* BEGIN SELECTED EXTRACT *

2015 Reading Update | 2

04 June 2015

To my surprise, one of the most popular requests on my 2015 Reader Survey was to write more book reviews. It was nice to see I'm not the only one who enjoys reading book reviews and adding them to my Amazon wish list! The way I usually pick a book to read is by blogger recommendations, and it looks like some of you are the same. A note about my reading style: I like to alternate between non-fiction and fiction. Having a masters degree in medieval history means I like to read a lot of non-fiction books. I know some books I read aren't everyone's cup of tea, so it won't hurt my feelings if you don't read every book review thoroughly!

History written by a comedian? Surely not. However, I picked up Medieval Lives with no prior knowledge of its author. I found this book to be entertaining, readable, and extremely well researched. I'm a firm believer in writing history for the public, not just for the academic community. When I learned of the background of the author I was impressed. Historian and co-director of Monty Python, Terry Jones knows how to weave history into an entertaining tale.

SUMMER CROSSING | Truman Capote 
I read Breakfast at Tiffany's a few months back and fell in love with Captoe's writing style. I was interested to read some lesser known works by him and picked Summer Crossing as a good starting point. Although his writing is unique and clear, I found it difficult to attach myself to the characters. I felt the plot moved either too slowly or too quickly at times, which can be expected with such a short book. I would only recommend this book if you are interested in postwar NYC attitudes and social classes.

Although many of my friends were required to read this book in high school growing up, my school did not assign The Cather and the Rye. I understand my schools reason for not assigning it, it's deep, raunchy, and pretty sad. However, I am glad I read it as an adult rather than a teenager. The themes in this book would have completely gone over my head at the age of fourteen. At 23, I found the book moving, disturbing, and beautifully written.

H IS FOR HAWK | Helen Macdonald
I've been waiting for this book to be released in the states for months now. A widely publicized and well reviewed book, I was interested to read the internal and external struggles Helen Macdonald faced in training a ghosthawk in the wake of her father's death. I know nothing about hawks or falconry or birds in general. However, Macdonald's ghosthawk taught her more than inner peace. Macdonald learned to be observant of nature and humanity, linking the two through England's fascinating history.

If there is one book you should read off this list it should be We Are All Completely Beside Ourselves. I really can't give this novel much of a summary because it is difficult to describe this book without giving away the fascinating plot. However, the main theme throughout the book of bridging an experimental childhood to an extraordinarily ordinary adulthood is beautifully written. I could not put this book down.

THE WARS OF THE ROSES: The Fall of the Plantagenets and the Rise of the Tudors | Dan Jones
I'm not going to lie y'all. This book took me four months to read. Not because it's a particularly hard read, but because it has SO much information it. The amount of facts got overwhelming and I found myself putting this book down for weeks on end. I enjoyed the read, although some of Jones' opinions on the individuals in the Wars of the Roses are not shared by myself. Jones presents a readable history of a very confusing time, which I fully support.

* END SELECTED EXTRACT *

• **WHAT IS ASKED**
**A.** Using the 2015 reading update, decide whether each statement agrees with it: (i) the writer has a master's degree in medieval history; (ii) the writer knows a lot about hawks and falconry; (iii) The Wars of the Roses took the writer four months to read. Give yes or no for each, with the words from the text that settle it.
**B.** In the 2015 reading update, which book does the writer say you should read if you read only one from the list?

* BEGIN DATASET EXTRACT *

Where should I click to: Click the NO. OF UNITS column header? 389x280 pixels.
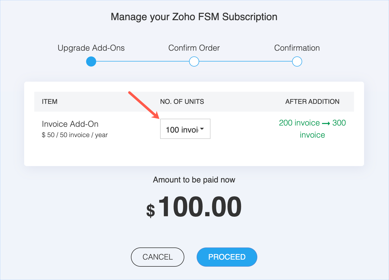pos(182,102)

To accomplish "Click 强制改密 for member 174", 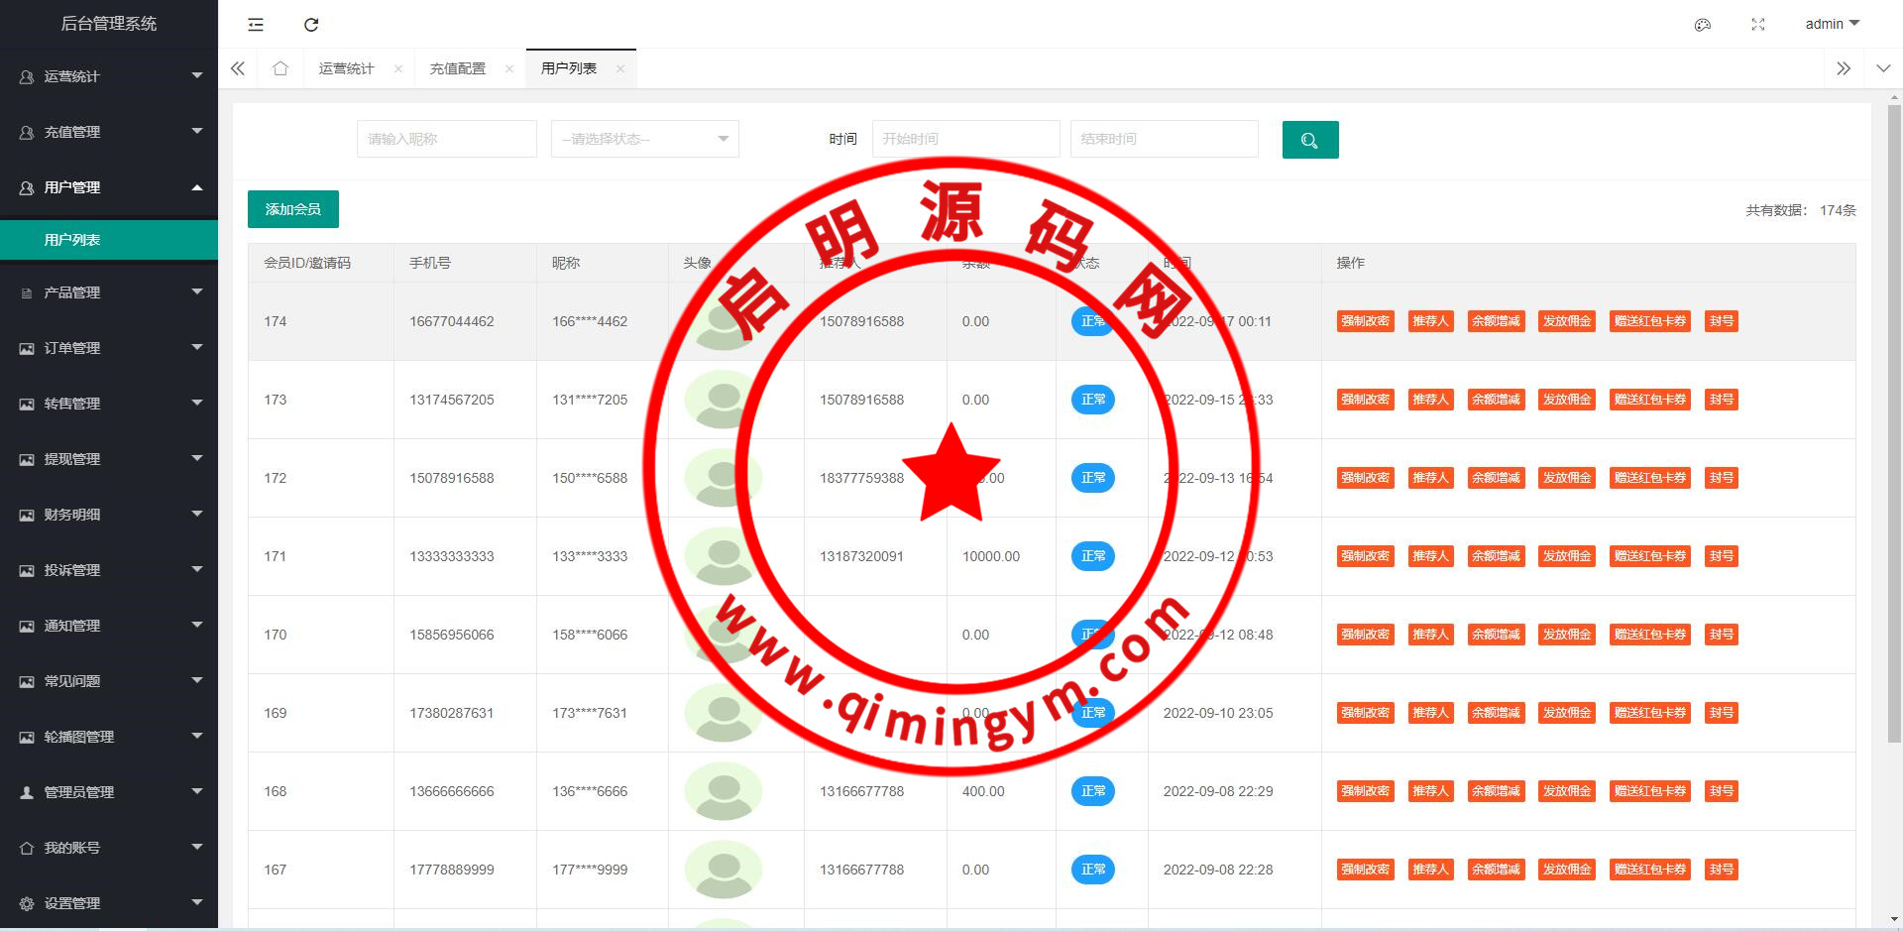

* END DATASET EXTRACT *

• **THE SOLUTIONS**
**A.**
(i) Yes: "Having a masters degree in medieval history means I like to read a lot of non-fiction books."
(ii) No: "I know nothing about hawks or falconry or birds in general."
(iii) Yes: "This book took me four months to read."

**B.** We Are All Completely Beside Ourselves.